The antimicrobial activity of quercetin (4), β-sitosterol 3-O-glucopyranoside (9), oleanolic acid (12), and lupeol (13) have already been evaluated. Quercetin exhibited a moderate activity against Candida albicans with an MIC value of 32 µg/mL [35], while it was shown that oleanolic acid possesses a broad range of antibacterial activity, mainly against Gram-positive bacteria [30]. Lupeol was reported to display significant zones of inhibition in the cultures of 18 hospital strains of the Gram-negative bacteria Pseudomonas aeruginosa and Klebsiella pneumoniae at a concentration of 30 μg/100 μL [36]. Some of the isolated compounds were also tested against three strains of Staphylococcus aureus (Gram-positive bacteria).
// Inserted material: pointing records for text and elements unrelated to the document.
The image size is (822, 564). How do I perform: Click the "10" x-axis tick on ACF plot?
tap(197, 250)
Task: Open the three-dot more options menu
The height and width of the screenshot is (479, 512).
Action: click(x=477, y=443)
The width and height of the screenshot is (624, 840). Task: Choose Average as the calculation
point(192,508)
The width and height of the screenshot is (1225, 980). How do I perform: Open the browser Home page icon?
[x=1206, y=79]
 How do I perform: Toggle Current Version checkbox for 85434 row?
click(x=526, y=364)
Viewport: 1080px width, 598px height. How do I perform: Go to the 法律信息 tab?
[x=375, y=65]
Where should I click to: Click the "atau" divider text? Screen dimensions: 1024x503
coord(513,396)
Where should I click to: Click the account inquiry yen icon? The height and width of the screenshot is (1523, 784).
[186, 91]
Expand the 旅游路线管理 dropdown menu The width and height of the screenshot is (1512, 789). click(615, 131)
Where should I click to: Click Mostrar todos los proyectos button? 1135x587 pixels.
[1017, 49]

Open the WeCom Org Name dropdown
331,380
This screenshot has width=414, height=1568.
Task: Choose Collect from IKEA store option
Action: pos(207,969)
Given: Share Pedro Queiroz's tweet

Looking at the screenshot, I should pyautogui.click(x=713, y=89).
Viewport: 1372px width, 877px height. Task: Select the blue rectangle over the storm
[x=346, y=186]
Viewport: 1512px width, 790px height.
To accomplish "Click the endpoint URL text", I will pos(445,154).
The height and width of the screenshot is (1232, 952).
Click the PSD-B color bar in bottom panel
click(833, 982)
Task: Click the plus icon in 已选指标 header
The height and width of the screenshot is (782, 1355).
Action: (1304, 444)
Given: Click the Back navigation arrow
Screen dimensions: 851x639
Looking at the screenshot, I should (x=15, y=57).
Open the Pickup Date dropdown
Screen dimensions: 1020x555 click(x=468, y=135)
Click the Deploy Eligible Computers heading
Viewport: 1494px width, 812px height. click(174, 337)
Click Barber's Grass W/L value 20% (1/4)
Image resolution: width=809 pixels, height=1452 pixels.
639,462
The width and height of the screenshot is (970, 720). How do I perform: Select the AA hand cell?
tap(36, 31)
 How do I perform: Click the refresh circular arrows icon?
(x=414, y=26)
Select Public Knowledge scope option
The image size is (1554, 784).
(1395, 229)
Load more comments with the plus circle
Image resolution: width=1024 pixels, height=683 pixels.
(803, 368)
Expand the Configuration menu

As shown in Table S1 (Supplementary data), methylgalangine (3), quercetin (4), kaempferol (5), β-sitosterol 3-O-glucopyranoside (9), and betulinic acid (11) exhibited significant activity against S. aureus ATCC25923 with MIC values ranging from 4 to 8 µg/mL. A significant activity was also observed for compounds 3, 5, and 6 against S. aureus MRSA3 as well as for compounds 3, 5, and 9 against S. aureus MRSA6. Our results further confirmed the fact that Gram-negative bacteria are more resistant to antimicrobial agents than Gram-positive bacteria [34].

3. Materials and Methods

3.1. General Experimental Procedures

HRESIMS spectra were recorded on a Bruker Daltonics Compact Quadrupole Time of Flight (QToF) Mass Spectrometer using an electrospray ionisation probe, using direct injection in the positive mode. A Bruker Advanced III 400 MHz (400.13 MHz; 100.62 MHz) spectrometer at 25 °C was used to record ¹H-, ¹³C-NMR, and 2D NMR spectra. All chemical shifts (δ) are given in ppm with reference to the residual solvent signal and coupling constants (J) are in Hz. Column chromatography was performed on Sephadex LH-20 and silica gel 60 (0.040–0.063 mm, Merck). TLC was performed on percolated silica gel 60 F₂₅₄ (Merck) plates developed with Hexane-CH₂Cl₂, Hexane-EtOAc, CH₂Cl₂, CH₂Cl₂-MeOH, and EtOAc-MeOH. Thin Layer Chromatography (TLC) spots were visualized under UV light (254 and 365 nm) and by spraying with 10% aqueous or methanolic H₂SO₄ followed by heating at 90 °C.

3.2. Plant Material

The leaves of D. steudneri were collected in Sud-Kivu, an East region of the DR Congo in September 2019. The specimen was identified at the Research Centre in Natural Sciences Lwiro (CRSN/Lwiro), where a voucher specimen (No. 375) was deposited.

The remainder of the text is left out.